Exercise materials:
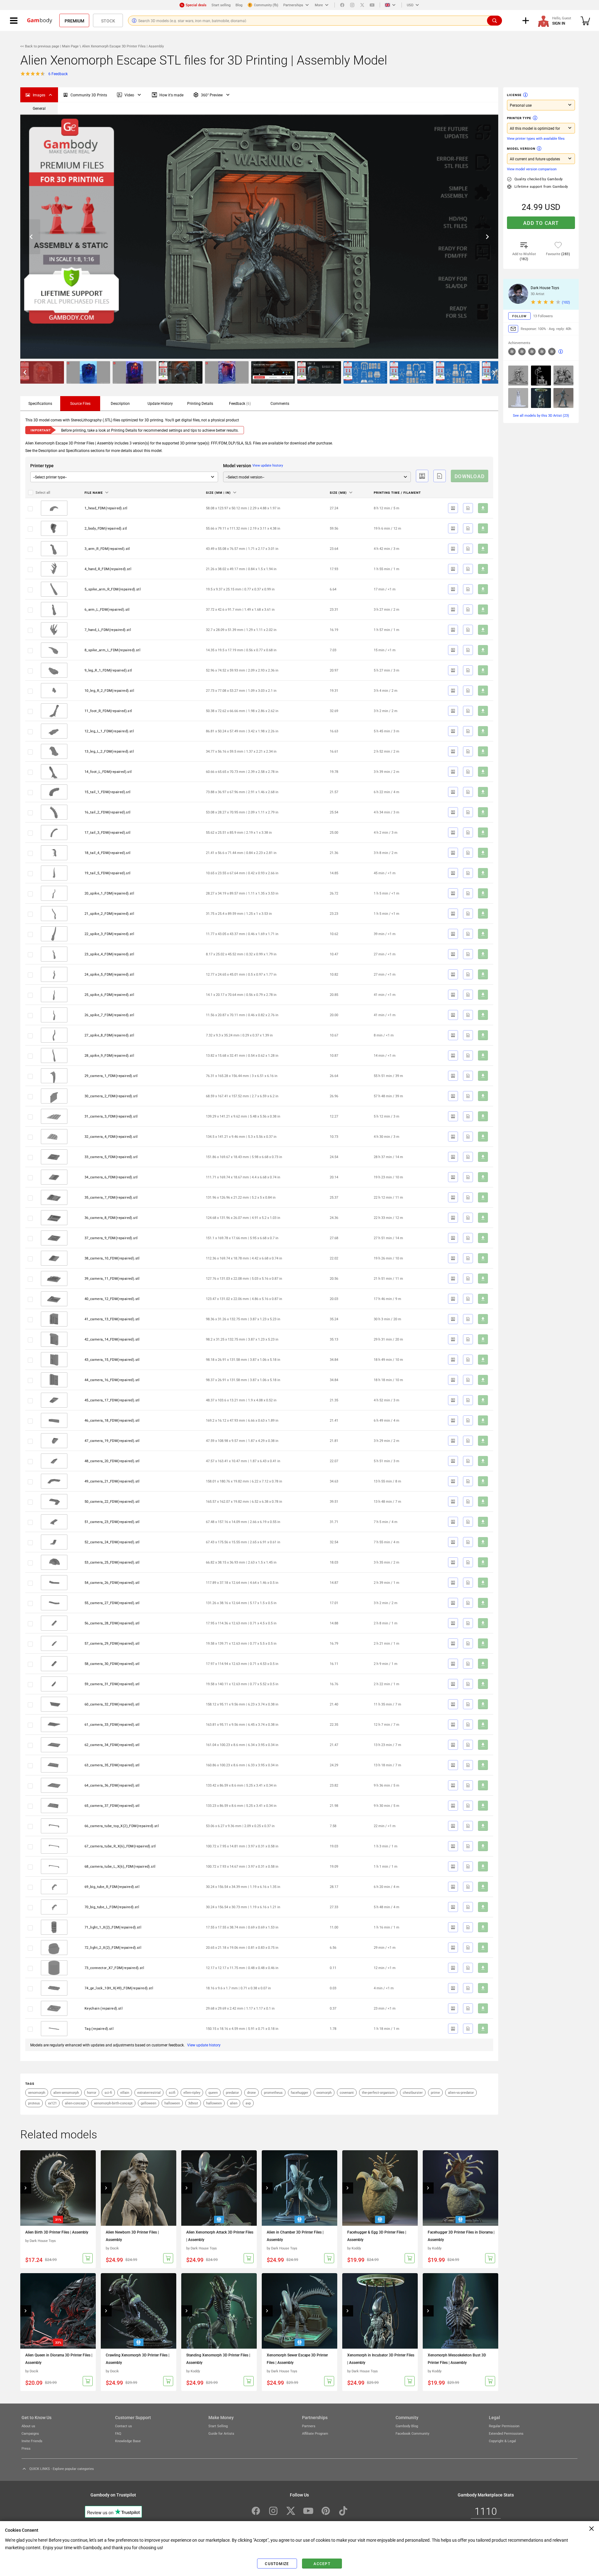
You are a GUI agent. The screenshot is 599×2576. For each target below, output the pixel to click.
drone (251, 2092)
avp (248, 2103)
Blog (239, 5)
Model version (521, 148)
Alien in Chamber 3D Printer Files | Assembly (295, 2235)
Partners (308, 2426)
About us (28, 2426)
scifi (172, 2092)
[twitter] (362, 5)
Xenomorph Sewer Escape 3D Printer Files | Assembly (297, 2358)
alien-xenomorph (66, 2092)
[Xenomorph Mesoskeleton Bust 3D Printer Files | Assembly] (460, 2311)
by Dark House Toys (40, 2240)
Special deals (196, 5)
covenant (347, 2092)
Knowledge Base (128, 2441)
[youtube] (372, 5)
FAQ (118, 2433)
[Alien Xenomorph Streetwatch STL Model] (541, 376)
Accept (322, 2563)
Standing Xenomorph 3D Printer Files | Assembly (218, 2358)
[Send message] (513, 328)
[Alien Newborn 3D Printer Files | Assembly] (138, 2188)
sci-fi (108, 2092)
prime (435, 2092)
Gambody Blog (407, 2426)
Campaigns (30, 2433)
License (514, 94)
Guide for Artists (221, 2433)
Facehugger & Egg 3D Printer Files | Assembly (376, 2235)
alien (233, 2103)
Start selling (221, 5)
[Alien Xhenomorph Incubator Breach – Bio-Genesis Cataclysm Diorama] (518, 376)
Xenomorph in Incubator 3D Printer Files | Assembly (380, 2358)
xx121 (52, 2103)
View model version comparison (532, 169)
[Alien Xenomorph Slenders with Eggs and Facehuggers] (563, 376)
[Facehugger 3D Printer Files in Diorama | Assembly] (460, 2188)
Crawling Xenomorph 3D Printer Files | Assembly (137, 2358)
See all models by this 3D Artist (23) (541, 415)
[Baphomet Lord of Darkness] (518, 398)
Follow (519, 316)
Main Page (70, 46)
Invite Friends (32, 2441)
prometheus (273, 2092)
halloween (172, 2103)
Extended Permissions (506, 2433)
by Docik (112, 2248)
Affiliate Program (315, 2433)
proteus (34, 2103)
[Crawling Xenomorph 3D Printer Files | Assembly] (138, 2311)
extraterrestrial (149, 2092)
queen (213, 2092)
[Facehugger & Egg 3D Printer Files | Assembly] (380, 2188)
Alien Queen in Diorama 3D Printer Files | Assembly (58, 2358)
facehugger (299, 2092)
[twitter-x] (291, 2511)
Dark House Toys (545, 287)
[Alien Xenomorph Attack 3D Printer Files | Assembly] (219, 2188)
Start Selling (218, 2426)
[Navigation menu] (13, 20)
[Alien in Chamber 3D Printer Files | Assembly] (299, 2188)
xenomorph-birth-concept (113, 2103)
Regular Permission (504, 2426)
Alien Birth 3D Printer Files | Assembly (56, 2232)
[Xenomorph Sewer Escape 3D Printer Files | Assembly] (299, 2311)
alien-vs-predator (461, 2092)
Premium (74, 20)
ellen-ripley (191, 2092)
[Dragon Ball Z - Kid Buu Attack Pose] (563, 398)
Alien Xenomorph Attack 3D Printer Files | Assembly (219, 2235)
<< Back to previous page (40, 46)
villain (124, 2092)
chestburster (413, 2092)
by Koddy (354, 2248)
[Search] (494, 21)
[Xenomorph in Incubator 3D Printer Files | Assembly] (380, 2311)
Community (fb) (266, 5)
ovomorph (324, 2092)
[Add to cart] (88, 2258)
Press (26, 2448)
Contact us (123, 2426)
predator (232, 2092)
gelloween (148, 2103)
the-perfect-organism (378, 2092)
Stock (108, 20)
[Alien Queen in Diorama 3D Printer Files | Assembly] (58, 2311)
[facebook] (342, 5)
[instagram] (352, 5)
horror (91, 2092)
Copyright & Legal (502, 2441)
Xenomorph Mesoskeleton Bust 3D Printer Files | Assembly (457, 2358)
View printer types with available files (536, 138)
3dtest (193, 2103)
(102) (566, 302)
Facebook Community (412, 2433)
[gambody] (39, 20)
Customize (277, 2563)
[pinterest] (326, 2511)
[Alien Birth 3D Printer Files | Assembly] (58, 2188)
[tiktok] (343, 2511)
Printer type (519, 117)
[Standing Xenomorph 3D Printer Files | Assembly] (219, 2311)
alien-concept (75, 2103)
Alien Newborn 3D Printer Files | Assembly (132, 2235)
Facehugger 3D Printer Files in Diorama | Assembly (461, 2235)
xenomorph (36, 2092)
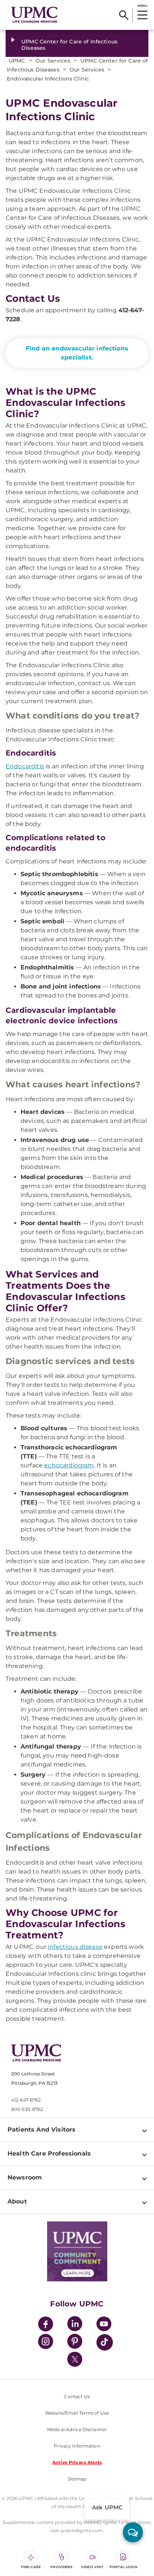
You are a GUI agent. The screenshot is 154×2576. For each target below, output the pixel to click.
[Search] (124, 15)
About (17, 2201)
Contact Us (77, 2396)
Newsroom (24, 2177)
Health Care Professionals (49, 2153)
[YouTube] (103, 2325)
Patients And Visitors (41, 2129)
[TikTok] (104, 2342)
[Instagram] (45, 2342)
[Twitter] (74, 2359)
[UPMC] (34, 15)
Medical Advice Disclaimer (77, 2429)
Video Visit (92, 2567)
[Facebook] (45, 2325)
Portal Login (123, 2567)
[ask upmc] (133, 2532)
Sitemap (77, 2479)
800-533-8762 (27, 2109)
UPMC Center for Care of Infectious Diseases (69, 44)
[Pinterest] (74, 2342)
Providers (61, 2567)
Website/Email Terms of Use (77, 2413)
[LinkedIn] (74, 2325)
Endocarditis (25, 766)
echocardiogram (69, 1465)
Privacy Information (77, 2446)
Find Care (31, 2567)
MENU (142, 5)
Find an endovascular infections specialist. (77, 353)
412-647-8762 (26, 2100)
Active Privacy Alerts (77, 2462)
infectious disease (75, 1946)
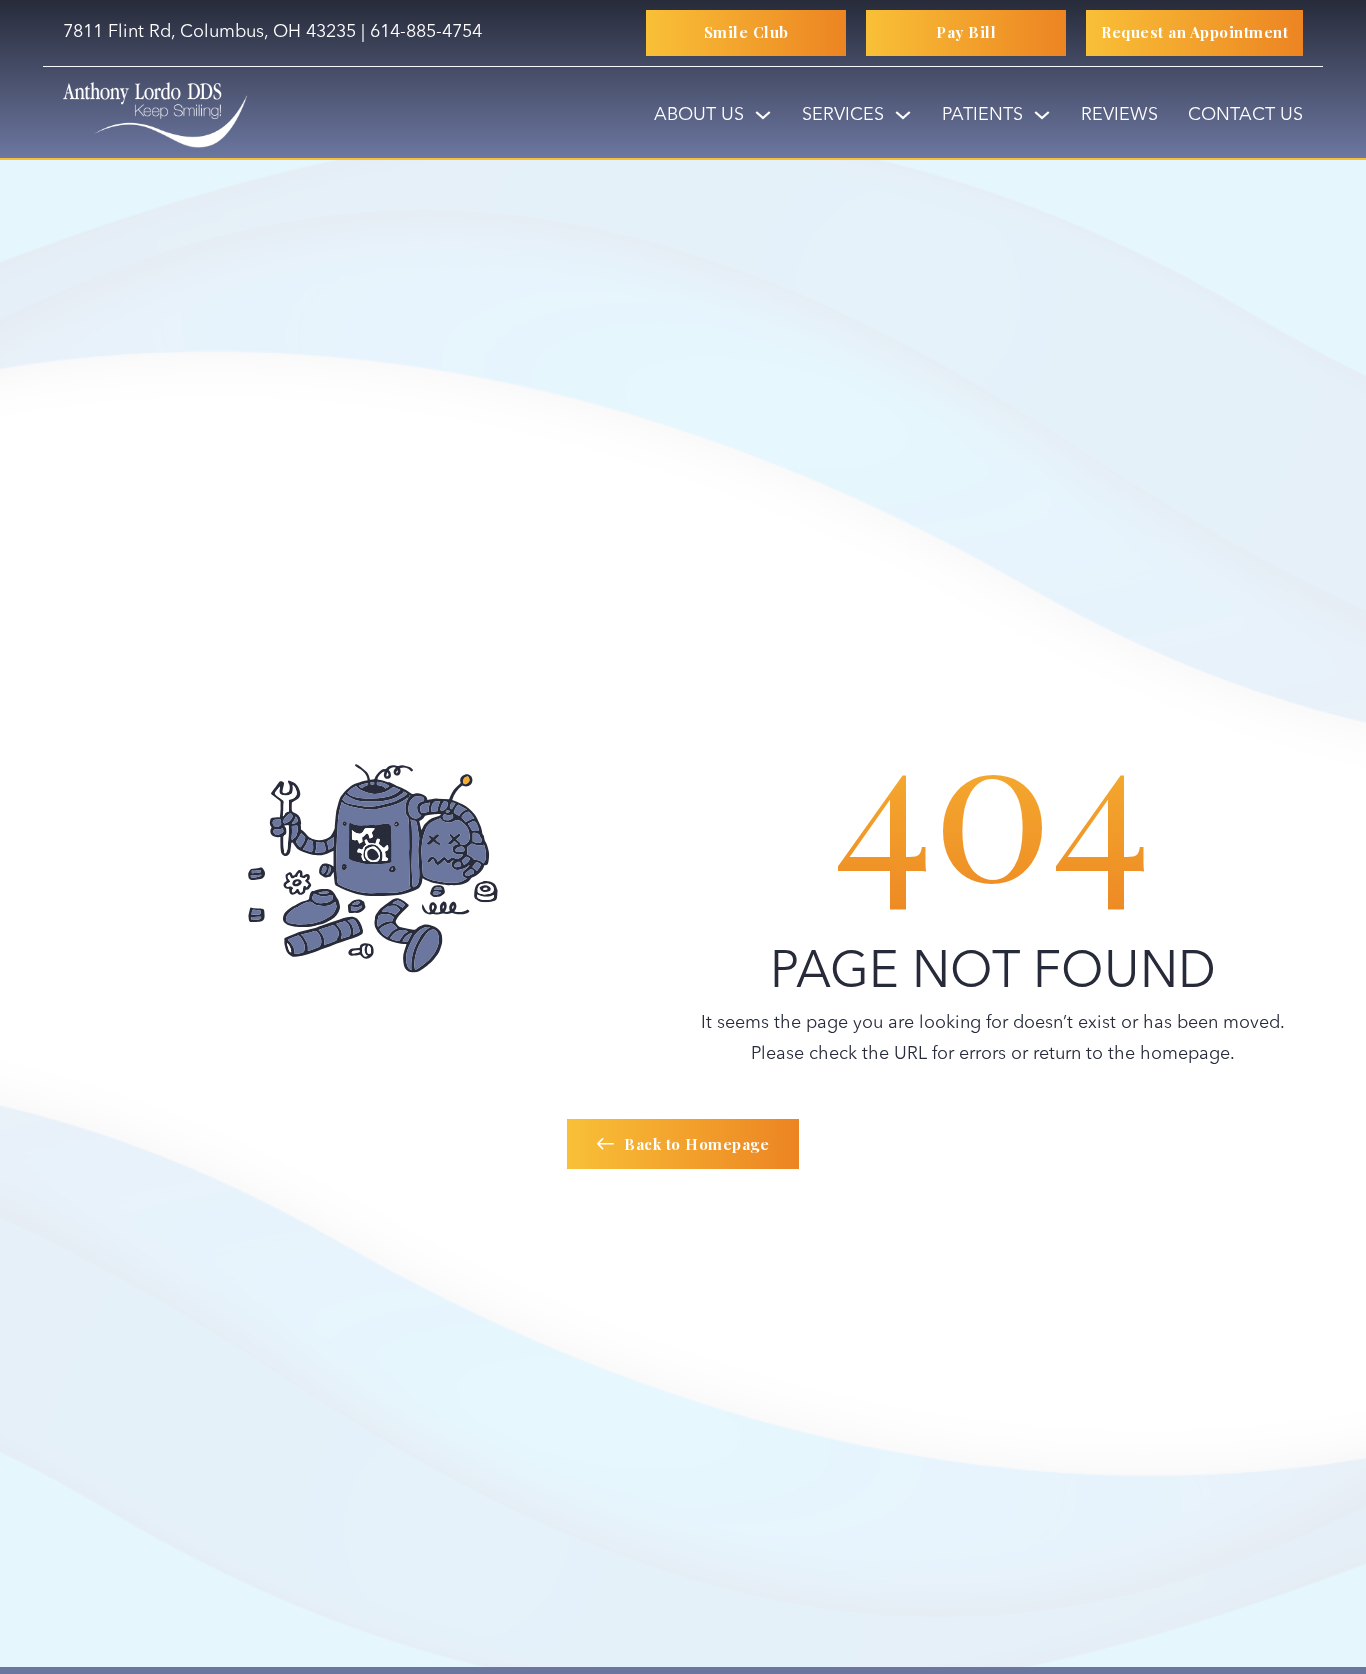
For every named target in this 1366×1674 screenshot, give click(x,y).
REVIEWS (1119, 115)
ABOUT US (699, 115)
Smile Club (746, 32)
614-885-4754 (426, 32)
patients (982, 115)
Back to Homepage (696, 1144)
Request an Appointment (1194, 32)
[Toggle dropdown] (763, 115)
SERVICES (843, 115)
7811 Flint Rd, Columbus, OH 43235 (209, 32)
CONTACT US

Task directions: With pictures removed, write out exactly each line of the entries from the first through the line that holds "[Xenomorph Mesoskeleton Bust".

Solution for this exercise:
You are a GUI agent. The screenshot is 599×2576. For each target below, output the pixel to click.
drone (251, 2092)
avp (248, 2103)
Blog (239, 5)
Model version (521, 148)
Alien in Chamber 3D Printer Files | Assembly (295, 2235)
Partners (308, 2426)
About us (28, 2426)
scifi (172, 2092)
[twitter] (362, 5)
Xenomorph Sewer Escape 3D Printer Files | Assembly (297, 2358)
alien-xenomorph (66, 2092)
[Xenomorph Mesoskeleton Bust 3D Printer Files | Assembly] (460, 2311)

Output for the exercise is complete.